### Aim:
Will you repeat the lines word for word, starting at the line that contains "Given: Click the purple" and stopping after the line that contains "tap(238, 202)"?

--- Start Records for this exercise ---

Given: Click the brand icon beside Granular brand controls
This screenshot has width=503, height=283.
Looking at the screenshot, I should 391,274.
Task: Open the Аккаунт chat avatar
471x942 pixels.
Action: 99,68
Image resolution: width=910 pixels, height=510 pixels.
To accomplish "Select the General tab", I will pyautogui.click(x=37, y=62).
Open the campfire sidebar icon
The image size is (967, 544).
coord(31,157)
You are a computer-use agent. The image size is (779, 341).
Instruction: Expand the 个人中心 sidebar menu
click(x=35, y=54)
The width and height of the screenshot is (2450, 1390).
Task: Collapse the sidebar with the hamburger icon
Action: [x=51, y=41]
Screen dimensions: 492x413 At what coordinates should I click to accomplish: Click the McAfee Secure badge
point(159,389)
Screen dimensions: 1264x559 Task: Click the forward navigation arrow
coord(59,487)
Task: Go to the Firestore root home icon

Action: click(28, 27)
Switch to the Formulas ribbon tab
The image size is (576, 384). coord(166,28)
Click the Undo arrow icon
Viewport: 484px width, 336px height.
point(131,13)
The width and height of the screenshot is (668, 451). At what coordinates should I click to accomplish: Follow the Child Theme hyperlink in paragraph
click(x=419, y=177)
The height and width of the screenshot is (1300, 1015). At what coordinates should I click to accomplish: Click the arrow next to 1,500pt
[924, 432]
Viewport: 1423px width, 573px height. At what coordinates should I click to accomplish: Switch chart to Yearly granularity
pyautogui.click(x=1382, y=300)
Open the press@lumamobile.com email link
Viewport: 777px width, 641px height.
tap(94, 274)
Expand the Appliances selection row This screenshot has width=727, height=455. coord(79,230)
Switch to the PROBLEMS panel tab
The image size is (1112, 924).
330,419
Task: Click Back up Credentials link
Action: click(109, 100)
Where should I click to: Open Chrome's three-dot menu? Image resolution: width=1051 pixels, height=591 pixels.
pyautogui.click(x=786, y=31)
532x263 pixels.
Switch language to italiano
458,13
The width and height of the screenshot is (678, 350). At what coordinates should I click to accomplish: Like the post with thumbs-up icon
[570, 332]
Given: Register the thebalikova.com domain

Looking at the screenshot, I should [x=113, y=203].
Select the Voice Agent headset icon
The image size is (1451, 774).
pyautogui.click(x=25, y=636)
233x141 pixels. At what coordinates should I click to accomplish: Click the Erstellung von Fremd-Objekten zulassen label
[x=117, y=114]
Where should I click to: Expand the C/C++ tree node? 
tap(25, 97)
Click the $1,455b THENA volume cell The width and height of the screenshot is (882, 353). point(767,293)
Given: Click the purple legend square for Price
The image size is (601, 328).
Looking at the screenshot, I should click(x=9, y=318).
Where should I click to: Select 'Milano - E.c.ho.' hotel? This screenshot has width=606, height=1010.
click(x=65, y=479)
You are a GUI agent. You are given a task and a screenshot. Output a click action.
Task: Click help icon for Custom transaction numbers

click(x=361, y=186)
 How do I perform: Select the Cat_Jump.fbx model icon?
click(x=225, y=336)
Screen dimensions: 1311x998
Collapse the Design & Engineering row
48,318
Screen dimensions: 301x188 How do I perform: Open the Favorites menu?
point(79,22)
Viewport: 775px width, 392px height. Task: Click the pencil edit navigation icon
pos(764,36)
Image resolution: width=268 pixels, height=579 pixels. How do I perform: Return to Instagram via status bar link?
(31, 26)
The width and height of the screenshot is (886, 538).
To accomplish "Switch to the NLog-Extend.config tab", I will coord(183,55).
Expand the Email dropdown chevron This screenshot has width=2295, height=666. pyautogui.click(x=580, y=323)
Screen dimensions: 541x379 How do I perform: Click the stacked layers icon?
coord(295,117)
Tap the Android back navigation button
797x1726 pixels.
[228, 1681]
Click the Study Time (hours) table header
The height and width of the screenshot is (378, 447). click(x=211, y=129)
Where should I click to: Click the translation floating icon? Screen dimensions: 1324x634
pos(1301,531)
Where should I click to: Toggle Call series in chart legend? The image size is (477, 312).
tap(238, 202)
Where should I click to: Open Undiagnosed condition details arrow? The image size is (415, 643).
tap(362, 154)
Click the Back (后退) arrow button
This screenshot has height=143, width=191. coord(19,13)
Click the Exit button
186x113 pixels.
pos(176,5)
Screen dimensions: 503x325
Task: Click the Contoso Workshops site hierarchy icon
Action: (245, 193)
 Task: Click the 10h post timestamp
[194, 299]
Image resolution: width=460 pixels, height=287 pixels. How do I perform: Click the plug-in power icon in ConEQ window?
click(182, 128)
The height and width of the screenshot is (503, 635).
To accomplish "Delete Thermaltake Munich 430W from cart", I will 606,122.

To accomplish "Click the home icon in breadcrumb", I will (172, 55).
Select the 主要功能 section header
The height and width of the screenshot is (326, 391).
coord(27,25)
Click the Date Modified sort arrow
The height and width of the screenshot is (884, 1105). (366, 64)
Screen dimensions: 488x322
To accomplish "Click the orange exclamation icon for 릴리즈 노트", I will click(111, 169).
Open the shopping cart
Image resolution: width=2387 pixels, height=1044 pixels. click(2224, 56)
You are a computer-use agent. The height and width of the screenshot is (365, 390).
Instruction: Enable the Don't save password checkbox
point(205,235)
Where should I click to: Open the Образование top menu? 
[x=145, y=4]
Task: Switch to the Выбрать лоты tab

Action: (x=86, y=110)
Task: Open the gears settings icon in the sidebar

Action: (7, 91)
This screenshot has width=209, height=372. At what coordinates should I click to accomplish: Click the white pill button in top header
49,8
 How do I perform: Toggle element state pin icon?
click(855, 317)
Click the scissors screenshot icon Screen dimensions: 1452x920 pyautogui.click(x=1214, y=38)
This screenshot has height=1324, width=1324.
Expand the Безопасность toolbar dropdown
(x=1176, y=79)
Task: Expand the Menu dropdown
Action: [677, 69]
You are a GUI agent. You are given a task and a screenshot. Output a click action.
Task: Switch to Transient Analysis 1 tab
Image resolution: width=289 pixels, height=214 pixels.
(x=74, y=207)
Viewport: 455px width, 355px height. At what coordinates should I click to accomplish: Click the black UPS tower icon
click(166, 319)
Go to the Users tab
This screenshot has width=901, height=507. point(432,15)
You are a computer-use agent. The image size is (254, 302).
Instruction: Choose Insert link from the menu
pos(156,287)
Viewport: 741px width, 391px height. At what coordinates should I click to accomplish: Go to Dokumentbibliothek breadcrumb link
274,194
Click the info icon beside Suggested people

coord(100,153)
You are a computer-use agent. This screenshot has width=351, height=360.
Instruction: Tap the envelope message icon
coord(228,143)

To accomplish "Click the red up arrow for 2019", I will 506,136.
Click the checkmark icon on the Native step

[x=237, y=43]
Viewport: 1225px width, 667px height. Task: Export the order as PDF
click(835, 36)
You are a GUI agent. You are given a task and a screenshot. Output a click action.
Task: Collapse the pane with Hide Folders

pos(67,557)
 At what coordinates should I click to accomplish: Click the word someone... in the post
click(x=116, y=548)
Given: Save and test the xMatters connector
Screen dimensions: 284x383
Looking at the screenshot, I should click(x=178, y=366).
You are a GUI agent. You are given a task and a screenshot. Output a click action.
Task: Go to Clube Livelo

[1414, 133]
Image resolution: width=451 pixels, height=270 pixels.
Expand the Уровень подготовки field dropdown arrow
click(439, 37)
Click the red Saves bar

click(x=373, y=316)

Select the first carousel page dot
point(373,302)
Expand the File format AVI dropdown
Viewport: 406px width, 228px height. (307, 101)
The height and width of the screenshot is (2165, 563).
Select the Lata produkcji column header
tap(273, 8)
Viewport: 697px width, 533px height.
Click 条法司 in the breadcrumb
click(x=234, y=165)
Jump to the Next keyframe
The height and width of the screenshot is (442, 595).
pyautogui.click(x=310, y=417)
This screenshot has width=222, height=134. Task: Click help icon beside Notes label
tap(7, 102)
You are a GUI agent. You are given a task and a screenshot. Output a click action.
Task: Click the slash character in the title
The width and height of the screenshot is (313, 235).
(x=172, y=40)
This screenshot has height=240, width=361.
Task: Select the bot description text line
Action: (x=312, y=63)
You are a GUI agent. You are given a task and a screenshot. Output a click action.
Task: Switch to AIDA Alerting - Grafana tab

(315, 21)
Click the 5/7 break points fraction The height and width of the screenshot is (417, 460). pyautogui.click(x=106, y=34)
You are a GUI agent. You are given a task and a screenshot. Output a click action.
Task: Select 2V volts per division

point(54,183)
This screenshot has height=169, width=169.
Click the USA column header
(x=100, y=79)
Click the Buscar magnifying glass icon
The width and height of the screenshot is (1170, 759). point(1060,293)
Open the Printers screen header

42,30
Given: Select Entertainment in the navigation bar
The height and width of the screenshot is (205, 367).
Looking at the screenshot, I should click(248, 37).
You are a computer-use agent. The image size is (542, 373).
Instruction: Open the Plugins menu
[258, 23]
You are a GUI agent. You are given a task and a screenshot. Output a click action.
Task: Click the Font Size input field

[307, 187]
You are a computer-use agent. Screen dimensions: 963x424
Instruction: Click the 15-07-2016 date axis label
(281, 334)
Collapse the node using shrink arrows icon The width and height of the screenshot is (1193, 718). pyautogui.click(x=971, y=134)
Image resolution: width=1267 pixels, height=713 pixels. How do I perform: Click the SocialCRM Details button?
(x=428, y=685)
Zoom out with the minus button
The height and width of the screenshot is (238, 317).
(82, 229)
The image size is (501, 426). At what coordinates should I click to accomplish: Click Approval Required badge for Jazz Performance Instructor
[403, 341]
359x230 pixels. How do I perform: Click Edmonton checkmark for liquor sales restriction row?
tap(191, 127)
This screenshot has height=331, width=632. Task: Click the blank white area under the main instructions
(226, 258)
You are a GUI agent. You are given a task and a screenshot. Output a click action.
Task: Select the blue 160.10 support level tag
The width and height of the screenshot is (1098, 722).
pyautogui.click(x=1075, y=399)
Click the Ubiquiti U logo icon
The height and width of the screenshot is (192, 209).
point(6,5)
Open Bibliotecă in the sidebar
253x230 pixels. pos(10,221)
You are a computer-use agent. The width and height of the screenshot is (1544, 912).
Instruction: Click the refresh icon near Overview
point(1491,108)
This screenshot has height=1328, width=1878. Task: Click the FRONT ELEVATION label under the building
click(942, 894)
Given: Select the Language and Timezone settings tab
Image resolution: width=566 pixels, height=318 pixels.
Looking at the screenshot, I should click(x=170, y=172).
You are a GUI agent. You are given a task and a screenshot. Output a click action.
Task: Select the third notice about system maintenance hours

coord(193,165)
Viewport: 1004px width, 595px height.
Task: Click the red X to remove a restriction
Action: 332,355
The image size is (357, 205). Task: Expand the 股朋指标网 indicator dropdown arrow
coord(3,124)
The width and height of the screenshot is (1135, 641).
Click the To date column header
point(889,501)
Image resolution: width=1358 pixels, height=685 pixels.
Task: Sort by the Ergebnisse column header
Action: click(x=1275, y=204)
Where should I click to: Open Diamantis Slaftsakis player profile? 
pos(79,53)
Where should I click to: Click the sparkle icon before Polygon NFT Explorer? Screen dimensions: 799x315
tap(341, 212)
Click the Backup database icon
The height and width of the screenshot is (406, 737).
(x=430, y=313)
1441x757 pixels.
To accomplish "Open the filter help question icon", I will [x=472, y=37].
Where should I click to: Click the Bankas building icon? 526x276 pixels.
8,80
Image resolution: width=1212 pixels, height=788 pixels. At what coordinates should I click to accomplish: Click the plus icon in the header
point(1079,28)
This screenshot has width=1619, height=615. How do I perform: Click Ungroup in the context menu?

--- End Records for this exercise ---

### Written solution:
Given: Click the purple legend square for Price
The image size is (601, 328).
Looking at the screenshot, I should click(x=9, y=318).
Where should I click to: Select 'Milano - E.c.ho.' hotel? This screenshot has width=606, height=1010.
click(x=65, y=479)
You are a GUI agent. You are given a task and a screenshot. Output a click action.
Task: Click help icon for Custom transaction numbers

click(x=361, y=186)
 How do I perform: Select the Cat_Jump.fbx model icon?
click(x=225, y=336)
Screen dimensions: 1311x998
Collapse the Design & Engineering row
48,318
Screen dimensions: 301x188 How do I perform: Open the Favorites menu?
point(79,22)
Viewport: 775px width, 392px height. Task: Click the pencil edit navigation icon
pos(764,36)
Image resolution: width=268 pixels, height=579 pixels. How do I perform: Return to Instagram via status bar link?
(31, 26)
The width and height of the screenshot is (886, 538).
To accomplish "Switch to the NLog-Extend.config tab", I will coord(183,55).
Expand the Email dropdown chevron This screenshot has width=2295, height=666. pyautogui.click(x=580, y=323)
Screen dimensions: 541x379 How do I perform: Click the stacked layers icon?
coord(295,117)
Tap the Android back navigation button
797x1726 pixels.
[228, 1681]
Click the Study Time (hours) table header
The height and width of the screenshot is (378, 447). click(x=211, y=129)
Where should I click to: Click the translation floating icon? Screen dimensions: 1324x634
pos(1301,531)
Where should I click to: Toggle Call series in chart legend? The image size is (477, 312).
tap(238, 202)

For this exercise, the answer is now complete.